-- Tasks to carry out --
1) Reproduce the quadratic residue argument from "If every prime" to "the conclusion follows.".
2) In the records, change "icon" to "symbol" in the lines from the line with "Given: Click the startupShutdownMonitor" to the line with "Action: [x=40, y=421]". Return only those lines, with everything else left as is.

Claim: If 2^n-1 is not prime, then 2^(n-2)-1 is a quadratic non-residue mod 2^n-1.

The claim is false, however the contrapositive is true:

If 2^n-1 is prime, then 2^(n-2)-1 is a quadratic residue mod 2^n-1.

n = 2 is a special case implying that x^2 = 0 mod 3, which has solution x = 0 (trivial).

In all other cases, n must be odd. For simplicity, suppose p = 2^n-1.

2^(n-2)-1 = (p - 3)/4

p = 1 mod 3, and since p is prime, quadratic reciprocity tells us that x^2 = -3 mod p is solvable.

Hence, x^2 = (p - 3)/4 mod p,
4*x^2 = p - 3 mod p, or (2*x)^2 = -3 mod p.
The map x --> 2*x is a bijection in Zp/Z. Done. Proven.

Now what remains is to show when your claim is false (given n is composite):

If every prime q | p is congruent to 1 mod 3, then the claim is false.

Since q = 1 mod 3, x^2 = -3 mod q will have a solution,

using the Chinese Remainder Theorem allows us to construct a solution x to x^2 = -3 mod p, so the conclusion follows.

(Items in a dataset)

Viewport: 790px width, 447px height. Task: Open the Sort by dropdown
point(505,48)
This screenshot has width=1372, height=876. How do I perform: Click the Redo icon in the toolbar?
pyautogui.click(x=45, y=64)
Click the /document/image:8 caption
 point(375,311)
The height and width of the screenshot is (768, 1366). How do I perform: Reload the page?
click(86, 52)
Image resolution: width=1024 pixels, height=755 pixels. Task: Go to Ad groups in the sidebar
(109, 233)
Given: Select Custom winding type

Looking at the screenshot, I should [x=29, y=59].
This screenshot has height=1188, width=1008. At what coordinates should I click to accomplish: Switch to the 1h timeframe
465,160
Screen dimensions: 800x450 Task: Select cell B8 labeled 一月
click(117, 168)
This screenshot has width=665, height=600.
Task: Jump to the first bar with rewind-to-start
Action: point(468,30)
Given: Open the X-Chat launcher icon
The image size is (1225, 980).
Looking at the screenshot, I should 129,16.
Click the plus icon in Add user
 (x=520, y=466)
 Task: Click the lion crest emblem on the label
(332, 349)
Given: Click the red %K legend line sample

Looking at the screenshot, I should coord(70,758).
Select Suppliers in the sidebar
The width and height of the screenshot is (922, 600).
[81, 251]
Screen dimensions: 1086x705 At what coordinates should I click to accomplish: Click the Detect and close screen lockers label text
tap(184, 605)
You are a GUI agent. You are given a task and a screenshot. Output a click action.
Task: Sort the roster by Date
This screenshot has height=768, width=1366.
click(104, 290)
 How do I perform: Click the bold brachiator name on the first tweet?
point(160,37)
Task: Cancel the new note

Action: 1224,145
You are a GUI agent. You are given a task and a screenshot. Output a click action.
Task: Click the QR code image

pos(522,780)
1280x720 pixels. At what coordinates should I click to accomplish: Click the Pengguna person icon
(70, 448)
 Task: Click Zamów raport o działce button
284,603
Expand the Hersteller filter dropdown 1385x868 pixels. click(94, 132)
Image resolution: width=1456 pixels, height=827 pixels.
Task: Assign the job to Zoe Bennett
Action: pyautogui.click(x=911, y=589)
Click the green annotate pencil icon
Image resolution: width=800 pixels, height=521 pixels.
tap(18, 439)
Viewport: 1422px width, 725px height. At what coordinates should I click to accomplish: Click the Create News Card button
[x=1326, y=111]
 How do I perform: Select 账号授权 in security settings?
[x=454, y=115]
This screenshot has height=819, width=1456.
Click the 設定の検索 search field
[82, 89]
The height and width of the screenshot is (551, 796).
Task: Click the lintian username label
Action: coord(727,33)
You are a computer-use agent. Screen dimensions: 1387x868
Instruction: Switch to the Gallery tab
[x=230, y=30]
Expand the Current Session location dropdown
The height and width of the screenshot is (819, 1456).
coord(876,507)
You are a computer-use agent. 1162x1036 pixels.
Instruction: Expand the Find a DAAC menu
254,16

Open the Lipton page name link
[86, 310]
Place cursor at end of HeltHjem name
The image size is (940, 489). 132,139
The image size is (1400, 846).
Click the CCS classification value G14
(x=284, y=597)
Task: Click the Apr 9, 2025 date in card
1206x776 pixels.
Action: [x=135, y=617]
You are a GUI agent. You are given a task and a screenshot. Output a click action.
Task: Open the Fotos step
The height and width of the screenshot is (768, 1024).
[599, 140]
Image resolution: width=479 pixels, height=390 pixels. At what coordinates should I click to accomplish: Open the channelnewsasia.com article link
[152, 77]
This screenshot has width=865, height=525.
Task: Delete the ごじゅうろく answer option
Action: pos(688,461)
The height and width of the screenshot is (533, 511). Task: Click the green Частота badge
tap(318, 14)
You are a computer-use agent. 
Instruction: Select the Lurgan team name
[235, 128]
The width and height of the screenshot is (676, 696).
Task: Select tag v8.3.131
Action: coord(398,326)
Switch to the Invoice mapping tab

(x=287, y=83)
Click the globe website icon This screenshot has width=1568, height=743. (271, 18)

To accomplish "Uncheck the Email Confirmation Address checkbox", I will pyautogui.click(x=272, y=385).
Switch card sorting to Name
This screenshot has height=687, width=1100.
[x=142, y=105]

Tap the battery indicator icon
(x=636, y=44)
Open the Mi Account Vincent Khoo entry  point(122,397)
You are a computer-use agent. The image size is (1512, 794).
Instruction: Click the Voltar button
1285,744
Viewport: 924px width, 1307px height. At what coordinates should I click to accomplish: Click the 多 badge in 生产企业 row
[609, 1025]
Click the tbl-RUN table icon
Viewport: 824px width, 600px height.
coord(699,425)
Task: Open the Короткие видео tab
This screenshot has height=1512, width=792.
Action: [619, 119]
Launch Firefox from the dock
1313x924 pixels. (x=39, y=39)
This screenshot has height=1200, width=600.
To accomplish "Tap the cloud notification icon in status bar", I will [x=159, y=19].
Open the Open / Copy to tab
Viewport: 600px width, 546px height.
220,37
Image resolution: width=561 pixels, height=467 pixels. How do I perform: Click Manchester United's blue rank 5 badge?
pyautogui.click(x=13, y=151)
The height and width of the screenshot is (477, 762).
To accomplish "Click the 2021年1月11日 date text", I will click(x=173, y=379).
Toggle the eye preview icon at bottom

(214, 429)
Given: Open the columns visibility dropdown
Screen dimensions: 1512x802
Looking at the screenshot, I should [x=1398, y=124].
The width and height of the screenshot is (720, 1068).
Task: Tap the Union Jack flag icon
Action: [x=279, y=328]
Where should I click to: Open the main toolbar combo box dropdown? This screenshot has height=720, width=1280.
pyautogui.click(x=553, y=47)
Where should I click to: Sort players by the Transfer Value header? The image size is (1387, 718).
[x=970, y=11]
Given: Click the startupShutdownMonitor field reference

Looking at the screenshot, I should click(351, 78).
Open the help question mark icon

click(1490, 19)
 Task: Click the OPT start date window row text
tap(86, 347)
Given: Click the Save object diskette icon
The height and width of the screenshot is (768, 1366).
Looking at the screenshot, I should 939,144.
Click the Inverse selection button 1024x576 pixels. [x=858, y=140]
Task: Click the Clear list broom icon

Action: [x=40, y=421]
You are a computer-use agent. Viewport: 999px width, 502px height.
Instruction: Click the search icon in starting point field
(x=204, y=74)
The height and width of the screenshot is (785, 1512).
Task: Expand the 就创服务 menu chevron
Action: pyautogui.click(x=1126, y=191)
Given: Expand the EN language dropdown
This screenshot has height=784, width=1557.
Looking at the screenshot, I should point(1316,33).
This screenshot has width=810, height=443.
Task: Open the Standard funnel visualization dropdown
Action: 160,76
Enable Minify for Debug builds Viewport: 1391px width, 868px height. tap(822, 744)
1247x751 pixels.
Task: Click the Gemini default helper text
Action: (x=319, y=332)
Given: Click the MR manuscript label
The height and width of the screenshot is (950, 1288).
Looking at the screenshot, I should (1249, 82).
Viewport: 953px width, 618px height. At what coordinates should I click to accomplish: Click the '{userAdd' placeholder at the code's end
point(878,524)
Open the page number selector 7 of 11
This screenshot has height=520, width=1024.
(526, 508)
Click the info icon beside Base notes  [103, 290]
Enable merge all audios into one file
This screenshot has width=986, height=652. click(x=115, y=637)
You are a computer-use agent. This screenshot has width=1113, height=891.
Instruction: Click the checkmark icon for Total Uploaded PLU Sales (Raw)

-- Answer set --
1)
If every prime q | p is congruent to 1 mod 3, then the claim is false.

Since q = 1 mod 3, x^2 = -3 mod q will have a solution,

using the Chinese Remainder Theorem allows us to construct a solution x to x^2 = -3 mod p, so the conclusion follows.

2)
Given: Click the startupShutdownMonitor field reference

Looking at the screenshot, I should click(351, 78).
Open the help question mark symbol

click(1490, 19)
 Task: Click the OPT start date window row text
tap(86, 347)
Given: Click the Save object diskette symbol
The height and width of the screenshot is (768, 1366).
Looking at the screenshot, I should 939,144.
Click the Inverse selection button 1024x576 pixels. [x=858, y=140]
Task: Click the Clear list broom symbol

Action: [x=40, y=421]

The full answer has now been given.